Should the housing plan pass, it would make Evanston the first city to formally issue reparations to rectify previous discriminatory housing policies.

The option of implementing reparations in the form of government investment was touted during the Black Lives Matter protests in the Summer of 2020 following the police killing of George Floyd in Minneapolis. 

Floyd’s death, a symbol of the centuries of racist policing and law enforcement policies in the U.S., highlighted institutional racism as an insidious and lingering artifact of a time in the country when slavery was legal. 

Among the calls for structural reform, including abolishing police departments to prevent future unnecessary deaths of Black Americans and reengineering the criminal justice system, reparations gained traction as a way for the government to compensate Black Americans for lost wages due to centuries of economic exclusion.

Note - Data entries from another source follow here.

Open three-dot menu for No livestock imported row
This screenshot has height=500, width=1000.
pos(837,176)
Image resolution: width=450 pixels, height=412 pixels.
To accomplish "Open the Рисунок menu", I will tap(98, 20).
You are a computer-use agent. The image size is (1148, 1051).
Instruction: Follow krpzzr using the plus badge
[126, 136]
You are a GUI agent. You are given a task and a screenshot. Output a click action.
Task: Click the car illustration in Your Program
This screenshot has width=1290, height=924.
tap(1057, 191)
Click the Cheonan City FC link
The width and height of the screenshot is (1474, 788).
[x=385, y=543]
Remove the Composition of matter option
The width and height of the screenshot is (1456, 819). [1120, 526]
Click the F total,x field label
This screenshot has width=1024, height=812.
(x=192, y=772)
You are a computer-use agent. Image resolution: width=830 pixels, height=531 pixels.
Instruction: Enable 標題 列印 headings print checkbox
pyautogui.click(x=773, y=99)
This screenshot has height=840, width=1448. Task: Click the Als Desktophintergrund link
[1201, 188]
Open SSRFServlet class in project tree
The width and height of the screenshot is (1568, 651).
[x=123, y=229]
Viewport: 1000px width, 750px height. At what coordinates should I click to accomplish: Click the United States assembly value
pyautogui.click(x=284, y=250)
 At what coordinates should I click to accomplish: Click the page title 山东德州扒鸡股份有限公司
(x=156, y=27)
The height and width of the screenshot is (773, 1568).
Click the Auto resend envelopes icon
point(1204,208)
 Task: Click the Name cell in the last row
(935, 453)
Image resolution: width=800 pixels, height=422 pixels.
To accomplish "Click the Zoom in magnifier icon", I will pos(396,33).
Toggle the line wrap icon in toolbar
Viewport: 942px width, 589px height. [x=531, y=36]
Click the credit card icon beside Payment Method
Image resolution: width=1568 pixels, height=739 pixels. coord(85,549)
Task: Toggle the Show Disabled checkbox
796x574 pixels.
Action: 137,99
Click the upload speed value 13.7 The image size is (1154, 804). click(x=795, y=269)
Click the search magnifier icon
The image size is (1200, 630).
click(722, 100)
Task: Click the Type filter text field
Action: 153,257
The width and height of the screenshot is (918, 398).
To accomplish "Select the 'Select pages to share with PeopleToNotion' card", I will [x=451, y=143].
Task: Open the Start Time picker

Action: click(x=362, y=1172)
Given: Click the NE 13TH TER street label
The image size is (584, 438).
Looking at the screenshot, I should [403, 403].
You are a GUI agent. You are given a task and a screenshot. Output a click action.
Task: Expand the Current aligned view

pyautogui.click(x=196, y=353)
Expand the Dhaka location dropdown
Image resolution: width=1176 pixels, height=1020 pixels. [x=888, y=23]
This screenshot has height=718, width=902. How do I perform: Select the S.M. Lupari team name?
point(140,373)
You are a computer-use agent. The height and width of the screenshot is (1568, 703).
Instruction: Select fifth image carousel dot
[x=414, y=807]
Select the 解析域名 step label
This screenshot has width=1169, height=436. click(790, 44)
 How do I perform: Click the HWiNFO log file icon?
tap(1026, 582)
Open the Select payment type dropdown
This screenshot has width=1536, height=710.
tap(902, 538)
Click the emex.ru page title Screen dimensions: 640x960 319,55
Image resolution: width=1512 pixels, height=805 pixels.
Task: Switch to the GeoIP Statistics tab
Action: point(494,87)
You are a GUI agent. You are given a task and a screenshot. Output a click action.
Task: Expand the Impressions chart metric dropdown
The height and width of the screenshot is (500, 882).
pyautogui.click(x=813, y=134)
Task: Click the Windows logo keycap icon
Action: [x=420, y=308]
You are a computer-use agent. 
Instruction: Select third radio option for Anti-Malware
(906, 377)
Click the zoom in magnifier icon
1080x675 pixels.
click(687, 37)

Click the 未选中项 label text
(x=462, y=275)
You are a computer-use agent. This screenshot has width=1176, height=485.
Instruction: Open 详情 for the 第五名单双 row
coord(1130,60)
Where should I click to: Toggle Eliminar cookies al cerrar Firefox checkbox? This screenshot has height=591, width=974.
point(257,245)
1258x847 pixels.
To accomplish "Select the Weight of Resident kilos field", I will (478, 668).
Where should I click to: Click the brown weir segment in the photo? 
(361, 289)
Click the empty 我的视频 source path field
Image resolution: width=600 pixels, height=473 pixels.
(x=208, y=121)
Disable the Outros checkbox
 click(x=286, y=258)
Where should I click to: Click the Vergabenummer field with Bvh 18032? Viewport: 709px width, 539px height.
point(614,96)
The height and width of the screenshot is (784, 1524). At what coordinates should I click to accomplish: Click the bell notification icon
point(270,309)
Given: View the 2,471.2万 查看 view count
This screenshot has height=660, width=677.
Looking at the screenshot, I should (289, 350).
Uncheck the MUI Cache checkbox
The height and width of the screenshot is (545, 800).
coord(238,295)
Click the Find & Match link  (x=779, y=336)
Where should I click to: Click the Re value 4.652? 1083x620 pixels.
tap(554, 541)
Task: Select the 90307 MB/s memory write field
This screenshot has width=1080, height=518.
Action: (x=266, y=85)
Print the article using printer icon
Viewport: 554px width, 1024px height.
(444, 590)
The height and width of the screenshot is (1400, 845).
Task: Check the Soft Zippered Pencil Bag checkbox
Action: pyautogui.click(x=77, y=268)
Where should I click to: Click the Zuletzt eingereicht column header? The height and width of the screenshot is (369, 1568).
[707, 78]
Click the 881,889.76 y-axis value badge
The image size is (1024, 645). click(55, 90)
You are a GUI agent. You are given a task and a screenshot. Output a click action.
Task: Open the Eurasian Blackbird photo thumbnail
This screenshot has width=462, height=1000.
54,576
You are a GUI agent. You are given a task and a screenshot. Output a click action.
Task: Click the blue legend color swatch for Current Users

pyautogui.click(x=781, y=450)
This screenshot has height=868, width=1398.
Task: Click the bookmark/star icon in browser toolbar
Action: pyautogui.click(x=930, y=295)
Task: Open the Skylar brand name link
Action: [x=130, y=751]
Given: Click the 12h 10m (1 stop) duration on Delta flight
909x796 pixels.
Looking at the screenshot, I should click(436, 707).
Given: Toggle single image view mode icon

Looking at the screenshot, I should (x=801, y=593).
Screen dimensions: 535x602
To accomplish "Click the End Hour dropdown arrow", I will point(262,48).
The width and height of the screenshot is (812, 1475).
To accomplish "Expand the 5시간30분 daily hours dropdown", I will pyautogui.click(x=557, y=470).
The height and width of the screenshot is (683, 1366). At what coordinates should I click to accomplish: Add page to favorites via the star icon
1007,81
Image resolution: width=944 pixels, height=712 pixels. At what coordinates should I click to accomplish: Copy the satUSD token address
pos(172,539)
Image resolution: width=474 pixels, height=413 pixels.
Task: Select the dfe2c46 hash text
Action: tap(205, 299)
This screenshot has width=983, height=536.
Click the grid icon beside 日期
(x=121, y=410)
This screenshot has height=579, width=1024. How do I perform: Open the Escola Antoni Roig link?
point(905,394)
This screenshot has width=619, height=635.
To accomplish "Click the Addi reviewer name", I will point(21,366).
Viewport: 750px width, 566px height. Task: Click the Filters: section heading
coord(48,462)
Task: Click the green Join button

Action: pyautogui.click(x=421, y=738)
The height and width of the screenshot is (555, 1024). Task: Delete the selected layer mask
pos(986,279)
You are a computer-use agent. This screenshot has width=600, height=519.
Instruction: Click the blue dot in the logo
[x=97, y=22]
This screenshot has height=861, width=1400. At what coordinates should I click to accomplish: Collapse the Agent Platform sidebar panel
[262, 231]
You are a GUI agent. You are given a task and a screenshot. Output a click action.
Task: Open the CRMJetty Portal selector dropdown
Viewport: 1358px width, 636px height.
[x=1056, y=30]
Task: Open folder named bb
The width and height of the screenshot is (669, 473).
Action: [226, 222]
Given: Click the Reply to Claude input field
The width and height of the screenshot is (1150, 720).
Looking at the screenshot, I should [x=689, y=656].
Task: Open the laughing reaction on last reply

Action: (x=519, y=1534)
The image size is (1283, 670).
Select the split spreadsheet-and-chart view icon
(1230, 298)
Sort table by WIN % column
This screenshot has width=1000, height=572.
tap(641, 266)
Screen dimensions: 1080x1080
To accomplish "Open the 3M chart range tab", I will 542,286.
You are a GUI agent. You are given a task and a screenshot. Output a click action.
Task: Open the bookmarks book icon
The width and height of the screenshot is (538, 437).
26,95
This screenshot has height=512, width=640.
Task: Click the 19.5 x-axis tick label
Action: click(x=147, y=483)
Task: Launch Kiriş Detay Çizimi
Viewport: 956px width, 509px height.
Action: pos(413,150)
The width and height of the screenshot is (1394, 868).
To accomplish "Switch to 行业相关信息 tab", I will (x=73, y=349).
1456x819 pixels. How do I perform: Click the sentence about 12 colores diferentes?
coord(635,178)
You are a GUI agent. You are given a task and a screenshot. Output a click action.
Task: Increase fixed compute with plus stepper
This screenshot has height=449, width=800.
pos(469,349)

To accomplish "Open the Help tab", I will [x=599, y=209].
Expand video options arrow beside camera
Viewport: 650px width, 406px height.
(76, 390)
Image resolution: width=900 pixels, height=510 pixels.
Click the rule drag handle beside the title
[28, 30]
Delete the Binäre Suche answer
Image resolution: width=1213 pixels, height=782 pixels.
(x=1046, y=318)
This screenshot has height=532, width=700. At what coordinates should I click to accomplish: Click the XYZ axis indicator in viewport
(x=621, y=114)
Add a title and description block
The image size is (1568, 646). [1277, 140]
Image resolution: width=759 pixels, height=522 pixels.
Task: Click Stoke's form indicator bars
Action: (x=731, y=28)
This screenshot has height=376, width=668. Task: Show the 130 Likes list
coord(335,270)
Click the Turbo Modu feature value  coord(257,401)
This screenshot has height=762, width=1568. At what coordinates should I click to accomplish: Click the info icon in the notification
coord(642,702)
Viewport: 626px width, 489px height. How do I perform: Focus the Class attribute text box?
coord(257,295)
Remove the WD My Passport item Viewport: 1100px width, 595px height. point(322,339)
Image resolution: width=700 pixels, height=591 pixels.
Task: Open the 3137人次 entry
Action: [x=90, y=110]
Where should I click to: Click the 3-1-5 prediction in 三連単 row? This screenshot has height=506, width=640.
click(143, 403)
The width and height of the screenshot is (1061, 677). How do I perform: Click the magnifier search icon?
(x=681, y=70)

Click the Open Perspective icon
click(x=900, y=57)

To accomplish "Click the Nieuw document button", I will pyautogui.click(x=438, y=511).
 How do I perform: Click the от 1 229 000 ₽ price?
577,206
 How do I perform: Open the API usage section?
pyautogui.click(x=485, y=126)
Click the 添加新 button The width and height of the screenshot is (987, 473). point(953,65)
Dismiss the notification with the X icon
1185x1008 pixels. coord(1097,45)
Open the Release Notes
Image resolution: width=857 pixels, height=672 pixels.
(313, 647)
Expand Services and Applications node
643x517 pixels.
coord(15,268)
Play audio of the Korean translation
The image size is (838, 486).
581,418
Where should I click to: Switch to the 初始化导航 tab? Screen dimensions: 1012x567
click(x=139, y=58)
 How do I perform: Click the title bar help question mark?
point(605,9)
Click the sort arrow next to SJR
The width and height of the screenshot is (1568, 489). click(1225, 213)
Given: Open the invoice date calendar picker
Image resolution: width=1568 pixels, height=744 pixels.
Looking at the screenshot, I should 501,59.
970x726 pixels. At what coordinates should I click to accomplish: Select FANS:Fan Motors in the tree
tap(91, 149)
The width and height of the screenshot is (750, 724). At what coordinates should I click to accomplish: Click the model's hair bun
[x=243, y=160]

Another city that made policy steps towards issuing reparations was Asheville, N.C., whose city council brought forth a vote that could allocate $1 million in community reparations to its Black residents.

The vote has since been placed on hold

As part of Evanston’s larger plan to issue reparations, Mayor Stephen Hagerty (D) and Northwestern University President Morton Schapiro have participated in the Northwestern Good Neighbor Racial Equity Fund that allocates resources to underserved businesses, homes and residents in Evanston, with a focus on dismantling systemic racism.